DISSERTATION – CULTURE GENERALE 1

DISSERTATION – CULTURE GENERALE 1
Sujet : Que pensez vous de cette déclaration extraite du Document d’information n°3 du Sommet Mondial pour le Développement Social (1993) : ‘’….afin de survivre, les entreprises privées devront délaisser le modèle fondé sur la recherche du profit maximal au bénéfice d’un modèle privilégiant la responsabilité sociale et l’obligation de rendre des comptes à la collectivité…’’ ?
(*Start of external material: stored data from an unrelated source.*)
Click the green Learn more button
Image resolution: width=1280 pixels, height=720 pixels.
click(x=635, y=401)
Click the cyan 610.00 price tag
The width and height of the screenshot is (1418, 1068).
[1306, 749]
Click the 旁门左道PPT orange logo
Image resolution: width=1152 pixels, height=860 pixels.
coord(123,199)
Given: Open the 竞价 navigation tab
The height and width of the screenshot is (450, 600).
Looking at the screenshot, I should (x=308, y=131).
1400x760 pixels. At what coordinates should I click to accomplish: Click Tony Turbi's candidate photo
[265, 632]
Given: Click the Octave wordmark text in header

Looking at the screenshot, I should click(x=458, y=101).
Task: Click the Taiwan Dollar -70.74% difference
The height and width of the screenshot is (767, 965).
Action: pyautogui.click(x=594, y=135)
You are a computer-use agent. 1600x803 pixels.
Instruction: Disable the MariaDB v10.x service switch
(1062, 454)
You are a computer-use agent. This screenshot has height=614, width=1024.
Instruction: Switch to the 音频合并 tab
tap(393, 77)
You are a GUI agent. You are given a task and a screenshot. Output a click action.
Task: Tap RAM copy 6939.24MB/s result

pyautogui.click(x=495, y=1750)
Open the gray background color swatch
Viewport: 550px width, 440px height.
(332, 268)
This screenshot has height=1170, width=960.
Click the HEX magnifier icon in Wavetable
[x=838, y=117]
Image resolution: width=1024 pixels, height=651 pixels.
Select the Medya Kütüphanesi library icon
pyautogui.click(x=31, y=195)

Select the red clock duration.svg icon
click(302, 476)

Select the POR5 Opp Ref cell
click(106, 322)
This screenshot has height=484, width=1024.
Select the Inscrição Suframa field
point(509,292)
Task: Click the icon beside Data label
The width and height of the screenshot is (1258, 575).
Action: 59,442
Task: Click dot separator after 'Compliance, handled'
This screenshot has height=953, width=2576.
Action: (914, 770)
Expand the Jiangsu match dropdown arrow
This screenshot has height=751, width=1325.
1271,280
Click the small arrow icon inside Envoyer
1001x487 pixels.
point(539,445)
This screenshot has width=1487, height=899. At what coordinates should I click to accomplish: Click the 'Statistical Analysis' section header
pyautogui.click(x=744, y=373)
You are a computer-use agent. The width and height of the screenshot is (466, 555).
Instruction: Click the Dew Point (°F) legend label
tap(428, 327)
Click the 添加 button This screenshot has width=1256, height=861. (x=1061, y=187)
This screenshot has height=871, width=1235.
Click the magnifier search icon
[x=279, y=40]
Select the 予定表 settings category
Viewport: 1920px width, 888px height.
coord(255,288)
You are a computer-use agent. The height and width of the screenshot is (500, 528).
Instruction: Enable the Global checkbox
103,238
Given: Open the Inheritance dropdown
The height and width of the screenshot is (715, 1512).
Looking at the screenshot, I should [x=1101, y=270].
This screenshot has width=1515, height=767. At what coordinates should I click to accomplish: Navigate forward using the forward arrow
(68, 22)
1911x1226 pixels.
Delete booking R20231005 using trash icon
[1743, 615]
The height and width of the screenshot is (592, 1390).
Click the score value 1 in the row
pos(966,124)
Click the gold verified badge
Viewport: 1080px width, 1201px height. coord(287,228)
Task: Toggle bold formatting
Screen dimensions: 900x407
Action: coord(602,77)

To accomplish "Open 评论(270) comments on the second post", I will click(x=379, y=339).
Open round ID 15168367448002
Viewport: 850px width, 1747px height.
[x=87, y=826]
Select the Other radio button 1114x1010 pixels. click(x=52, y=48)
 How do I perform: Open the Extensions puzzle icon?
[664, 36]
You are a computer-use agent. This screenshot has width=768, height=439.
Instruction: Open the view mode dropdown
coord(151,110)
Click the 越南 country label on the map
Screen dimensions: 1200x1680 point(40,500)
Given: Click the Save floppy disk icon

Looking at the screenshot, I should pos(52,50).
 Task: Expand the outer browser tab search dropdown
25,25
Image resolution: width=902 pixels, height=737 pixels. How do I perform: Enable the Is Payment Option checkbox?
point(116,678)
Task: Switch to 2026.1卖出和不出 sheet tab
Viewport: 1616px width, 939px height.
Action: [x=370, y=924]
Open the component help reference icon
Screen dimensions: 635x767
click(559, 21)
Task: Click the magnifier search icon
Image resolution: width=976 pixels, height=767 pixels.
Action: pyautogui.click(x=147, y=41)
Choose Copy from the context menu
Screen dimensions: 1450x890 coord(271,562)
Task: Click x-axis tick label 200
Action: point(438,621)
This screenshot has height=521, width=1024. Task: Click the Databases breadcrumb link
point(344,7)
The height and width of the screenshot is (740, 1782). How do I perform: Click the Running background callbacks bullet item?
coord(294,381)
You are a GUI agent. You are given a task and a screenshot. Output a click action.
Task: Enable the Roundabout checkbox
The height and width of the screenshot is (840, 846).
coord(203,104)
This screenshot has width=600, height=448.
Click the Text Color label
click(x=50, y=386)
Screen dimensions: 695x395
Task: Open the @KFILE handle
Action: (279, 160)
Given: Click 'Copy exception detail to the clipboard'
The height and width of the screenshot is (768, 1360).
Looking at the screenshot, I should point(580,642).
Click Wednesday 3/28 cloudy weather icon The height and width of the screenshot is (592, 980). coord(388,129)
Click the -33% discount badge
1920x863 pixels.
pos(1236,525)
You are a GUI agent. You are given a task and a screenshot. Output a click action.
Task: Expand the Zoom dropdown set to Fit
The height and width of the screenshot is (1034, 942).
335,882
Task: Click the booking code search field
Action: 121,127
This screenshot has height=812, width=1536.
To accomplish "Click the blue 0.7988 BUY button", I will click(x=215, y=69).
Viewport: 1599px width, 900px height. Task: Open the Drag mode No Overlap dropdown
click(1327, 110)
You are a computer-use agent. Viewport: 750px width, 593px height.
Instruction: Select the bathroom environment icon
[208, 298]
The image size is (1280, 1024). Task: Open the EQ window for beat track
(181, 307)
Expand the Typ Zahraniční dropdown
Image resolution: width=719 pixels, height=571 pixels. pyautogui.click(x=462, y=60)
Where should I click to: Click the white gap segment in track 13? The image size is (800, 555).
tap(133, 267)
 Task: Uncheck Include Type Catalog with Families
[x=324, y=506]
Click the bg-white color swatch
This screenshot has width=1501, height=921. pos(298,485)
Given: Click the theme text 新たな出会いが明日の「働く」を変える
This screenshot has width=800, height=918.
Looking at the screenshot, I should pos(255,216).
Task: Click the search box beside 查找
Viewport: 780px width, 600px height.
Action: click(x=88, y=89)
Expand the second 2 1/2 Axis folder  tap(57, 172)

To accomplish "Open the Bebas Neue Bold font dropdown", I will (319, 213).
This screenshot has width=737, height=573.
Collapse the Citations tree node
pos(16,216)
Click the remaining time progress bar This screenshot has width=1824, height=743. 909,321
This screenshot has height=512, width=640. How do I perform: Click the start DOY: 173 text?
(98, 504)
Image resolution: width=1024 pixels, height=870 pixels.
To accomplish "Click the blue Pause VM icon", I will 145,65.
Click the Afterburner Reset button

1GNONLONFOUN, E.F.A.F. J.M.
1ARS/SAR [email protected]
Année scolaire 2003 2004 Options littéraires

Introduction
Depuis le XIXème siècle, le monde a vu s’éclore et se développer le règne du capitalisme sauvage où il n’y avait point de place pour l’individu ; peu d’entreprises ont réussi économiquement. Mais de nos jours, face à des exigences sociales plus accrues, les entreprises viables et à succès seront vraisemblablement celles qui pourront renverser la tendance en misant, dans leurs activités, sur la suprématie du social sur l’économique. C’est pour cela que les économistes ont surement pensé en 1993 qu’‘’….afin de survivre, les entreprises privées devront délaisser le modèle fondé sur la recherche du profit maximal au bénéfice d’un modèle privilégiant la responsabilité sociale et l’obligation de rendre des comptes à la collectivité…’’
Nous essaierons, dans la suite du présent devoir, de donner les arguments et autres illustration qui confortent cette thèse.

Développement
Les entreprises qui ont réussi d’une certaine façon à traverser sans trop d’encombres les diverses crises successives qui sont survenues avant 1993 étaient celles qui visaient et qui réalisaient le maximum de profits et bénéfices au mépris du volet social. Mais aujourd’hui, cette tendance est vouée à l’échec. En effet, face aux misères des travailleurs et des populations, nul ne peut rester indifférent. Il s’agit maintenant pour les entreprises de régler le problème du chômage par des emplois vraiment productifs. Il s’avère nécessaire pour elles d’intégrer de réelles politiques sociales à leur politique économique.
Et ce sont seulement celles qui privilégient le volet social qui pourront éventuellement bénéficier des aides du gouvernement de la part du gouvernement en cas de problèmes. La question de la responsabilité sociale devra donc être l’œuvre des organisations non gouverne mentales autant que des entreprises. C’est pourquoi les entreprises utilisant une grande main d’œuvre sont soutenues de toute part. Leur échec entraine un énorme scandale social comme ce fut le cas du Crédit Lyonnais en France en 1995, de grandes banques aux Etats-Unis dans les années 2000 et surtout comme ce fut les cas des sociétés béninoises telles que la BCB, la SONICOG, l’OCBN, etc.
En outre, les entreprises devront aussi assurer leur développement économique individuel, lequel contribuera à celui général. Si elles veulent prospérer, alors, elles se doivent de servir les populations. La règle est donc devenue aujourd’hui : Entreprise forte et viable est synonyme de primauté du social ; l’individu étant désormais le centre des préoccupations.

Conclusion
Pour que le XXIe siècle soit un siècle heureux et doux, il faut une réelle humanisation des entreprises.